|M.Sc Student||Myaskouvskey Artiom|
|Subject||Using A Contrario Methology for Part-Based Object|
|Department||Department of Computer Science||Supervisor||Professor Michael Lindenbaum|
|Full Thesis text|
Our work is a variation of a known part based detection algorithm, which differs mostly in the way the parameters are set. Using the a contrario methodology, the detection thresholds are fixed only by controlling the false detection rate (false alarms). False alarm prediction is not based on training data but is done online using only data from the particular (test) image at hand and some simple statistical assumptions. A contrario based detection has several advantages. First, the detection parameters are tuned adaptively to the image at hand and not by trying to optimize average performance over some training image set, which may be nonrepresentative for specific images. Second, any detection decision made by the a contrario based algorithm is accompanied by a reliability estimate (i.e., confidence). For many methods, no such confidence measure is available. Third, the algorithmic process becomes very flexible. There is a uniform criterion for all decisions, even if made with a different number of parts or with multiple models.

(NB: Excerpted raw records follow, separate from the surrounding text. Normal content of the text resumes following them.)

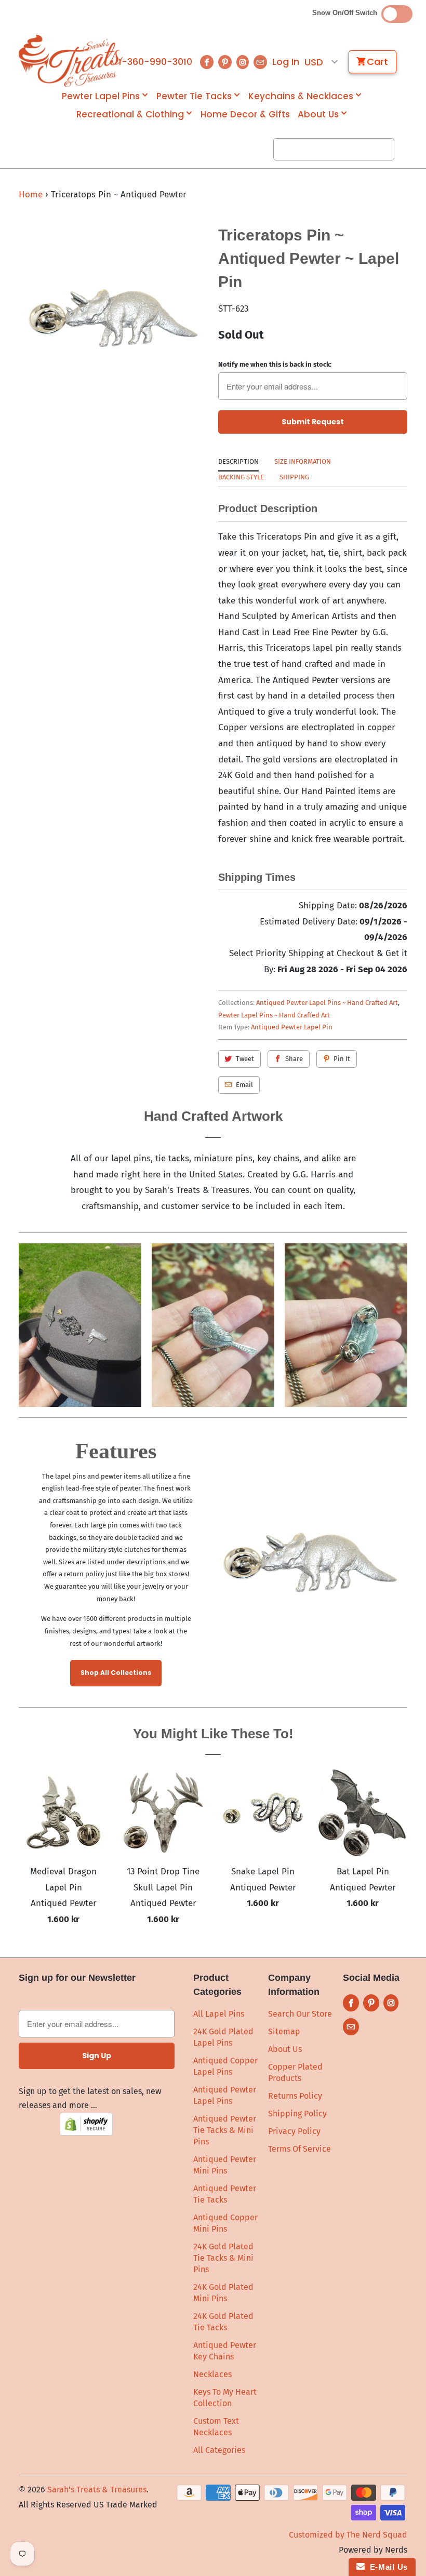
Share (294, 1059)
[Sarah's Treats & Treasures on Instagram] (242, 62)
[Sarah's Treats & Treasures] (63, 61)
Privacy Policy (294, 2131)
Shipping (294, 477)
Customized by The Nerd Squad (348, 2535)
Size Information (302, 461)
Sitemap (284, 2031)
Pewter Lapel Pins (101, 96)
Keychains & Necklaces (300, 96)
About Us (318, 114)
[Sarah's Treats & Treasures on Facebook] (207, 62)
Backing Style (241, 477)
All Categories (219, 2450)
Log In (285, 62)
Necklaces (212, 2374)
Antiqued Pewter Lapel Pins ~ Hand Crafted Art (327, 1003)
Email (244, 1085)
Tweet (245, 1059)
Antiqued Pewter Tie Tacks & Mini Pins (224, 2130)
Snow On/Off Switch (346, 13)
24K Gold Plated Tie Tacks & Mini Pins (223, 2258)
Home (31, 194)
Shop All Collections (116, 1672)
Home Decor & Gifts (245, 114)
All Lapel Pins (218, 2014)
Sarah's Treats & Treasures (97, 2489)
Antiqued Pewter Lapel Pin (291, 1027)
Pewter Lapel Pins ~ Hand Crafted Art (274, 1015)
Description (238, 461)
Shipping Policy (297, 2113)
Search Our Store (300, 2014)
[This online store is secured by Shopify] (86, 2133)
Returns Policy (295, 2096)
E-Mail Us (386, 2566)
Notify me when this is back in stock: (274, 364)
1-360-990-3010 (155, 62)
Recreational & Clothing (130, 114)
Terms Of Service (299, 2149)
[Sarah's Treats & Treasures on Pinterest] (225, 62)
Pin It (342, 1059)
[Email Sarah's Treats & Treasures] (260, 62)
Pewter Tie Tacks (194, 96)
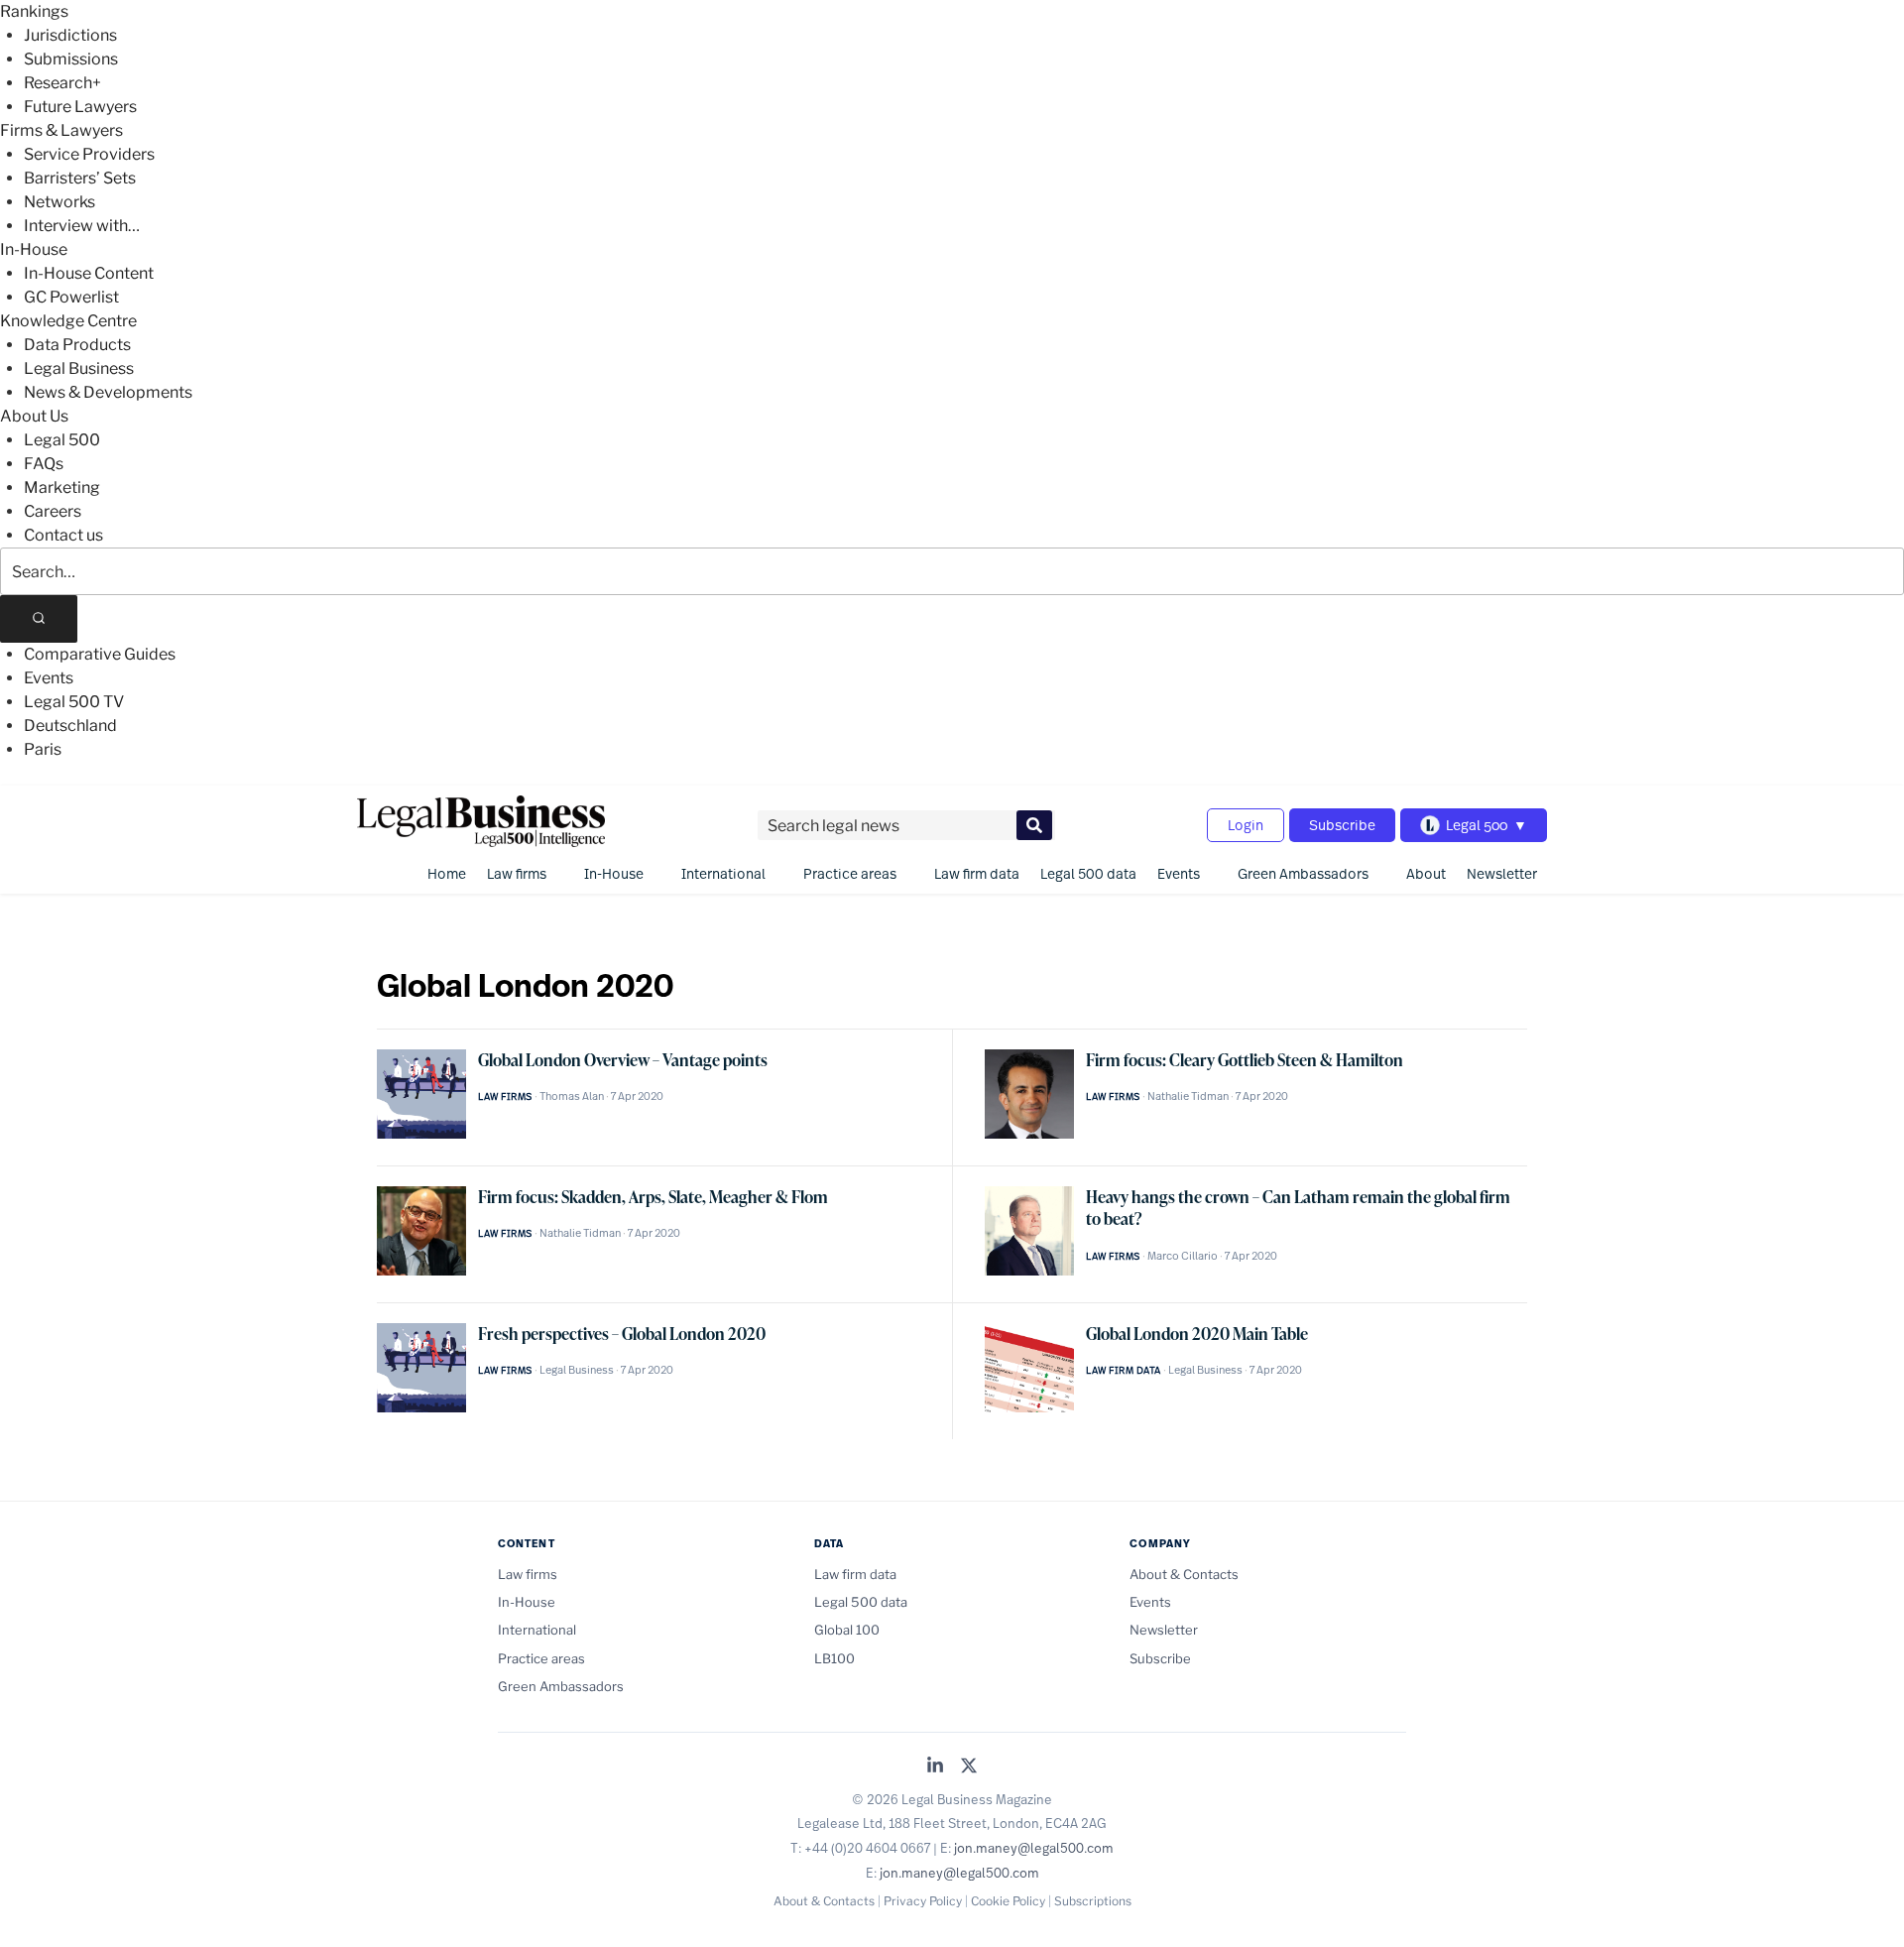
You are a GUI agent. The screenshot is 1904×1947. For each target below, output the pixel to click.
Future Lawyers (80, 106)
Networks (59, 201)
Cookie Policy (1008, 1900)
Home (446, 873)
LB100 (834, 1658)
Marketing (62, 487)
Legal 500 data (1088, 873)
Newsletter (1502, 873)
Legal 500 (62, 439)
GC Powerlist (71, 297)
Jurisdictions (70, 35)
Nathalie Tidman (1188, 1096)
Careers (52, 511)
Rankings (34, 11)
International (723, 873)
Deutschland (70, 725)
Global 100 (847, 1630)
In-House (33, 249)
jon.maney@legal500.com (1034, 1848)
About (1426, 873)
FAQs (43, 463)
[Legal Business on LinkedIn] (935, 1767)
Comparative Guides (100, 654)
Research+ (62, 82)
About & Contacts (1184, 1574)
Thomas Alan (571, 1096)
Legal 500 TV (74, 701)
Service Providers (89, 154)
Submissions (71, 59)
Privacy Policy (923, 1900)
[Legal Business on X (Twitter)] (969, 1767)
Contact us (63, 535)
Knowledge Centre (68, 320)
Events (48, 678)
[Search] (38, 619)
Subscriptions (1092, 1900)
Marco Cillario (1182, 1256)
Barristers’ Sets (80, 178)
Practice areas (849, 873)
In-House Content (89, 273)
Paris (42, 749)
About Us (34, 416)
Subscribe (1342, 824)
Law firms (516, 873)
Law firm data (976, 873)
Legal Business (79, 368)
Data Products (77, 344)
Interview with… (82, 225)
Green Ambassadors (1303, 873)
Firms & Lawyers (61, 130)
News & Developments (108, 392)
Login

The main contributions of our work are the evaluation of this new statistical model for a contrario and the empirical validation of the a contrario criteria on real-world images. We show that applying a contrario methodology allows us to predict the false detection rate and therefore makes the algorithm more stable with respect to it. We propose several variations of the a contrario detection algorithm that differ by how they predict the false alarm rate (with or without considering the correlations between the model parts), whether they rely on one or many models per category, and how they detect the optimal number of parts in the model: automatically or using a predefined number.
We tested our approach on the Caltech-4 dataset and showed that we are able to approximate false alarm rate. We tested our algorithm on the Ponce texture database and showed that the model distance, using a contrario, is more robust than the standard (L1 metric) distance, when training and test image distributions differ.